-- Start of Given data --
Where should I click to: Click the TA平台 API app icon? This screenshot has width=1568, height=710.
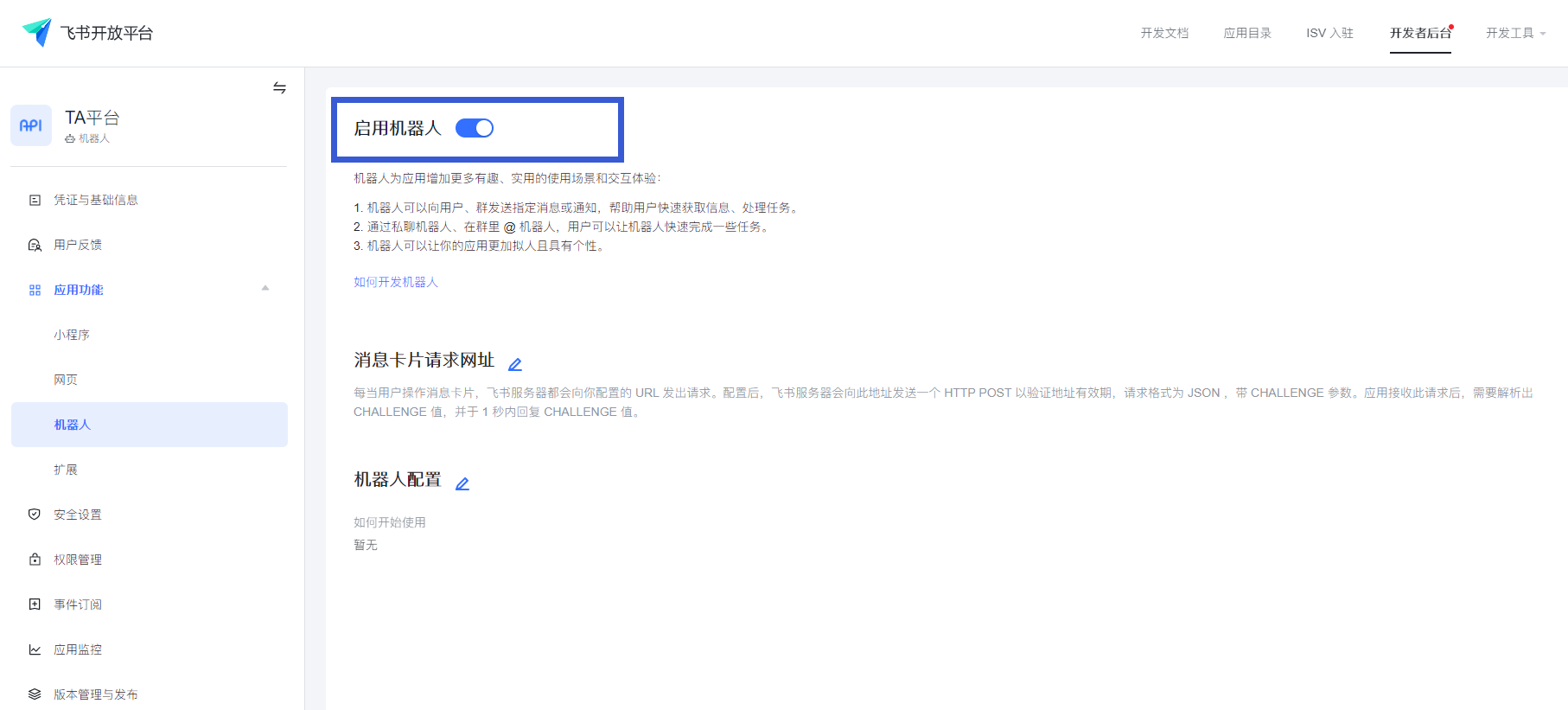[x=31, y=125]
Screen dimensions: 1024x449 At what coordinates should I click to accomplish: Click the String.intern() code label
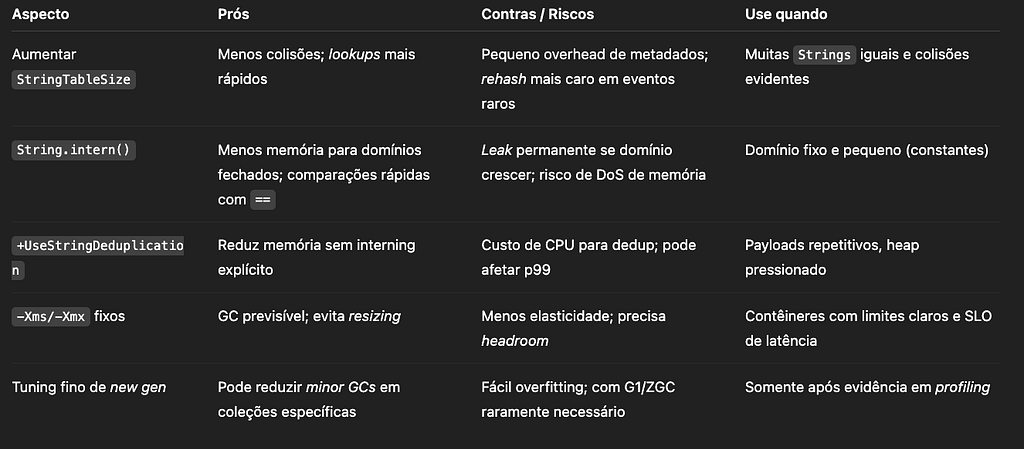pyautogui.click(x=74, y=151)
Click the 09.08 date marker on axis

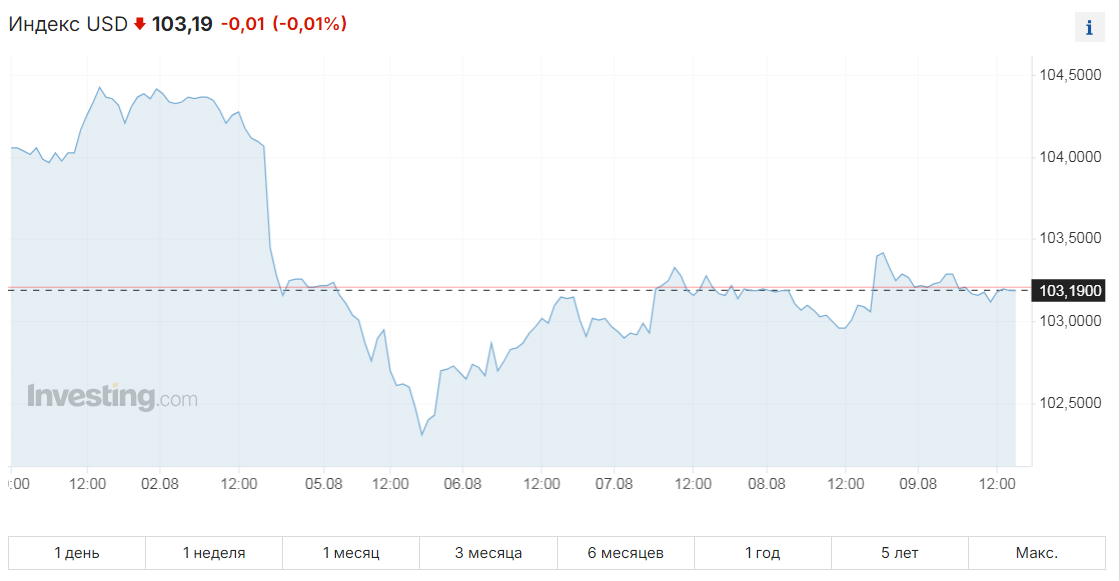click(x=918, y=484)
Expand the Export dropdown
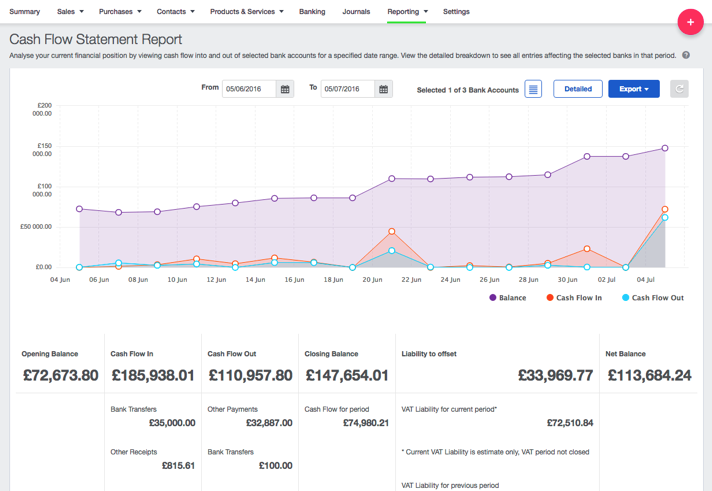Viewport: 712px width, 491px height. tap(634, 89)
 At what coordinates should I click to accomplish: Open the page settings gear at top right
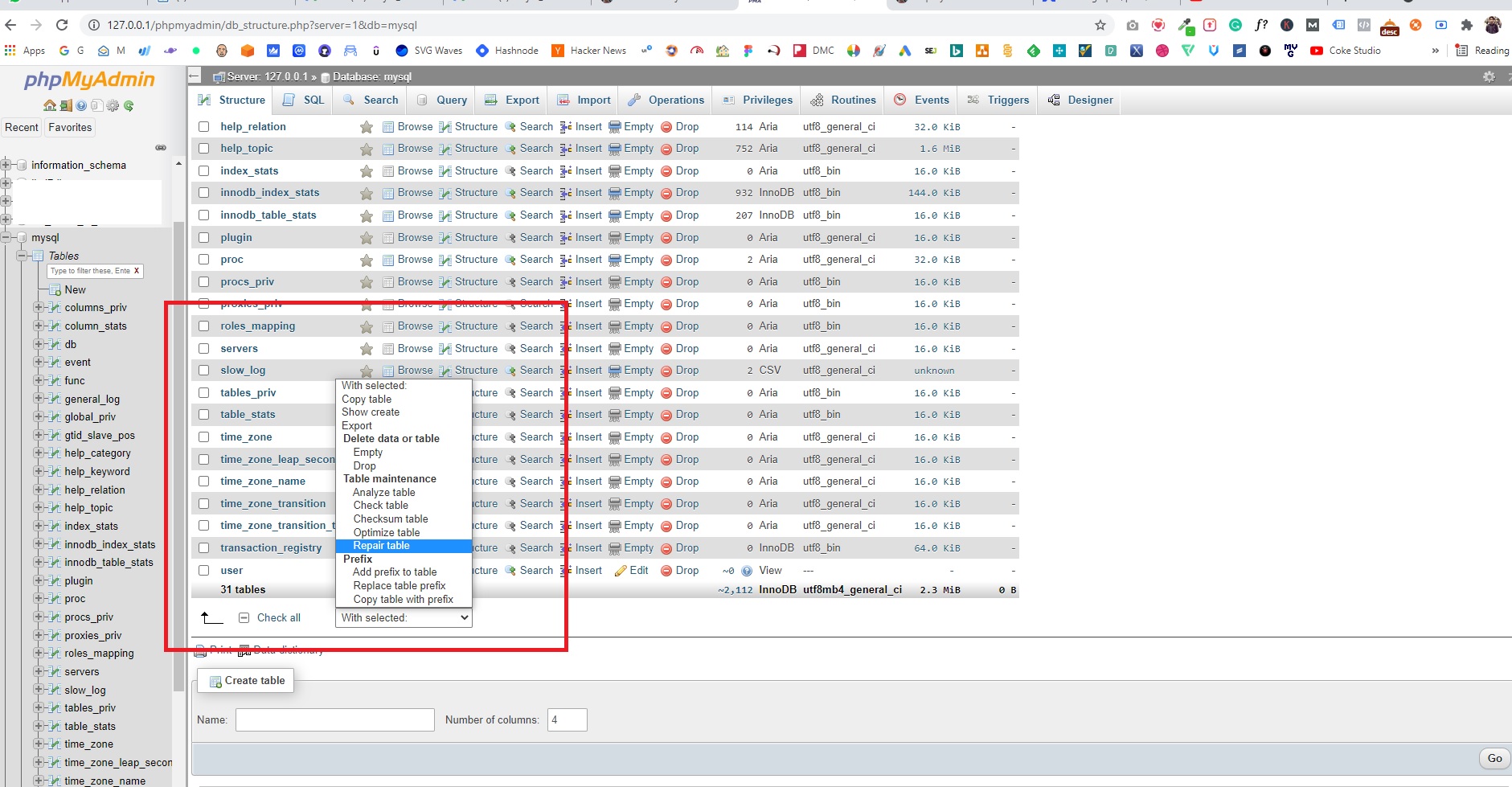click(1489, 76)

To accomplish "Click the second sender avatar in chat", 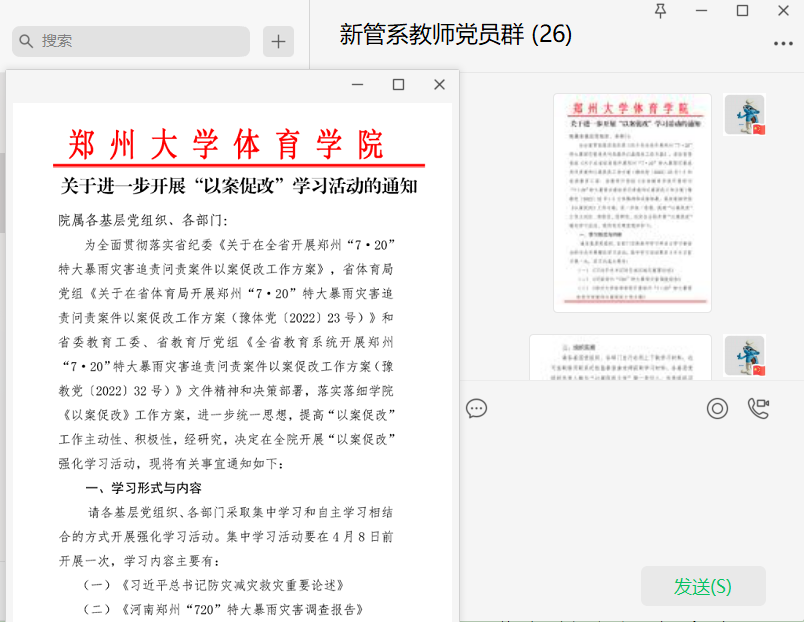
-- End of Given data --
» Problem to work on: Rewrite all of the lines above so that each "coordinates" becomes "position" and everything else stays the same. Leave the pictures out.

» Output of the task:
Where should I click to: Click the TA平台 API app icon? This screenshot has width=1568, height=710.
[x=31, y=125]
Screen dimensions: 1024x449 At what position should I click to accomplish: Click the String.intern() code label
pyautogui.click(x=74, y=151)
Click the 09.08 date marker on axis

click(x=918, y=484)
Expand the Export dropdown
Viewport: 712px width, 491px height. tap(634, 89)
 At what position should I click to accomplish: Open the page settings gear at top right
click(1489, 76)

To accomplish "Click the second sender avatar in chat", 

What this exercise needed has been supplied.